== Your instructions ==
Return all lines of the records that contain the word "node".

== Material to process ==
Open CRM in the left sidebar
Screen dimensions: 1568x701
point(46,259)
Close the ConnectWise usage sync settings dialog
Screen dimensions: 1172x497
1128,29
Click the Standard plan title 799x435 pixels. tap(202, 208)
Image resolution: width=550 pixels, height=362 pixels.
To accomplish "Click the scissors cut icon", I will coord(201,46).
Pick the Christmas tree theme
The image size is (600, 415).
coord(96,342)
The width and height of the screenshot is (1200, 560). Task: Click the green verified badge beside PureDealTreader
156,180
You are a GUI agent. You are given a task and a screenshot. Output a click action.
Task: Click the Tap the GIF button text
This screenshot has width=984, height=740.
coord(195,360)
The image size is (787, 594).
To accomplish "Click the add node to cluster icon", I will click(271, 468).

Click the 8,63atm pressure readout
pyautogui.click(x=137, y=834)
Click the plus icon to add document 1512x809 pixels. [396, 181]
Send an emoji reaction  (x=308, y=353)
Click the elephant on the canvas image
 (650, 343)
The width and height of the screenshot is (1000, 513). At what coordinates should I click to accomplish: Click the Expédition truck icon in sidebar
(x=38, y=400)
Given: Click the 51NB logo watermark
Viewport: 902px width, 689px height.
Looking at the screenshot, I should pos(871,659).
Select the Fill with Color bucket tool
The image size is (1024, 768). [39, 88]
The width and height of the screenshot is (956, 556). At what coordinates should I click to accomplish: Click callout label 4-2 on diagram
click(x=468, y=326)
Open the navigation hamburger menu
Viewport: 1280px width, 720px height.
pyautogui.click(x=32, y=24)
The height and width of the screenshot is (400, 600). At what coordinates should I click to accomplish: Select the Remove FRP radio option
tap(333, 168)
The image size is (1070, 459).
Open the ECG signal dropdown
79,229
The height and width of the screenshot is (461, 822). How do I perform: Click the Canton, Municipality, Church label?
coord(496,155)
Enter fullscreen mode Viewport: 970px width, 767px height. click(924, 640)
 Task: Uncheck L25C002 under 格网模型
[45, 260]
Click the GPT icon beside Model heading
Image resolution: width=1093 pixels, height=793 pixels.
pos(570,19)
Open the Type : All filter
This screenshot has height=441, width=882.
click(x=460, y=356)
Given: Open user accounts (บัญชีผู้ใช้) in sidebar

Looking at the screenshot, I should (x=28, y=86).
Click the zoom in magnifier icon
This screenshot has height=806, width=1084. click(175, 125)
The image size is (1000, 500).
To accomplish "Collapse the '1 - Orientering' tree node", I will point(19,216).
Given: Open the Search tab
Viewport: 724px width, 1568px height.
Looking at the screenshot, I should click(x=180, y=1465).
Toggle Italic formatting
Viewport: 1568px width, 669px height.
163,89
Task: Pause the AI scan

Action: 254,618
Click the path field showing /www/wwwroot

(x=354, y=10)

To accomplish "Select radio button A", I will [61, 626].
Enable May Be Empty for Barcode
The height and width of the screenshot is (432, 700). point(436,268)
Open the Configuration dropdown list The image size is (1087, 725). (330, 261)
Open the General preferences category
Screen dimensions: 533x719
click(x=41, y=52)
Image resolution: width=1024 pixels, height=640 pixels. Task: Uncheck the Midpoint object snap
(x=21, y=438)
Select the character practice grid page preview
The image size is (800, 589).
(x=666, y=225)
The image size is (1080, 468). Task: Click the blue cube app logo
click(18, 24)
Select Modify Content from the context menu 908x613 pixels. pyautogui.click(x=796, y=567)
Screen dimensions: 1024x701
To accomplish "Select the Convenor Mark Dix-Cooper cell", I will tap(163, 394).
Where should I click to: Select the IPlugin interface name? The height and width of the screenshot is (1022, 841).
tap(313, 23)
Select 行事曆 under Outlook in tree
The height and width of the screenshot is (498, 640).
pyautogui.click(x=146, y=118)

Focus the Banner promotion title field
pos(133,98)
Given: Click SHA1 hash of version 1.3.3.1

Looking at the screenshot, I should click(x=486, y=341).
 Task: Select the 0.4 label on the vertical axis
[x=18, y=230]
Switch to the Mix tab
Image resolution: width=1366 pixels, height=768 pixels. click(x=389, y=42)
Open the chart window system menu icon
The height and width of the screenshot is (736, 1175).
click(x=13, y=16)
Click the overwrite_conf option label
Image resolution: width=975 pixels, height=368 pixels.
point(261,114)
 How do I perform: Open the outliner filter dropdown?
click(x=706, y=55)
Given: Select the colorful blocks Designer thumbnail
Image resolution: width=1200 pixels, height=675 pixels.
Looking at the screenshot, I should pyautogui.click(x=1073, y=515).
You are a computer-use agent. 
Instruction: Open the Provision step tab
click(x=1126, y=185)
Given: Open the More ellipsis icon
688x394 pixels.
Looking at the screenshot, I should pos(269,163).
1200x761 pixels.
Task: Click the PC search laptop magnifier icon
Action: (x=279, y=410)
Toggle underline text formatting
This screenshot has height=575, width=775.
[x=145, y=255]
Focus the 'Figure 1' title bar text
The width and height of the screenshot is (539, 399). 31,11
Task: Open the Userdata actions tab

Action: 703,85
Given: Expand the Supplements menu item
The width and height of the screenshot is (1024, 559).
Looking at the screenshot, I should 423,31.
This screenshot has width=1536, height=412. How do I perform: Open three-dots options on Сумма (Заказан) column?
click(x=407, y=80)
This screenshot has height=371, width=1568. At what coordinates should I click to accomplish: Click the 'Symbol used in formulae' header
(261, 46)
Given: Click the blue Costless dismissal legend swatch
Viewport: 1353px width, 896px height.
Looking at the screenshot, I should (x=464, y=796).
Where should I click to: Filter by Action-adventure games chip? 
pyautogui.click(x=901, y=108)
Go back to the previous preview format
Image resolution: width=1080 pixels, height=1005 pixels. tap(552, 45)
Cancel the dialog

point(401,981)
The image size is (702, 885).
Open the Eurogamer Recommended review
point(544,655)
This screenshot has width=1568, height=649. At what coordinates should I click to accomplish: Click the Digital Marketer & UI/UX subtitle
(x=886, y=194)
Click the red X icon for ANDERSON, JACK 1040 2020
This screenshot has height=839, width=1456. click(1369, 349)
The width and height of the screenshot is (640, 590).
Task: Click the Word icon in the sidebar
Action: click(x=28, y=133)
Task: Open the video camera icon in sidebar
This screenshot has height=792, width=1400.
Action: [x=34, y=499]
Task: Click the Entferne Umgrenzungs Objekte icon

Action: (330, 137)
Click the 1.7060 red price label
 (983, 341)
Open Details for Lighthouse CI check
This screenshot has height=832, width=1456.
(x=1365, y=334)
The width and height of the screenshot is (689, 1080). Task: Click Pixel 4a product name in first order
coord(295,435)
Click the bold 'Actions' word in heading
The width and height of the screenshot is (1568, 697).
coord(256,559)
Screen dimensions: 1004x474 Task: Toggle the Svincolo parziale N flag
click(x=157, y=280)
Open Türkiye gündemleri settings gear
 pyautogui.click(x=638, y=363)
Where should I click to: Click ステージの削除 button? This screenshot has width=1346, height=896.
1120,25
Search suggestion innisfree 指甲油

== Answer to this problem ==
To accomplish "Click the add node to cluster icon", I will click(271, 468).
To accomplish "Collapse the '1 - Orientering' tree node", I will point(19,216).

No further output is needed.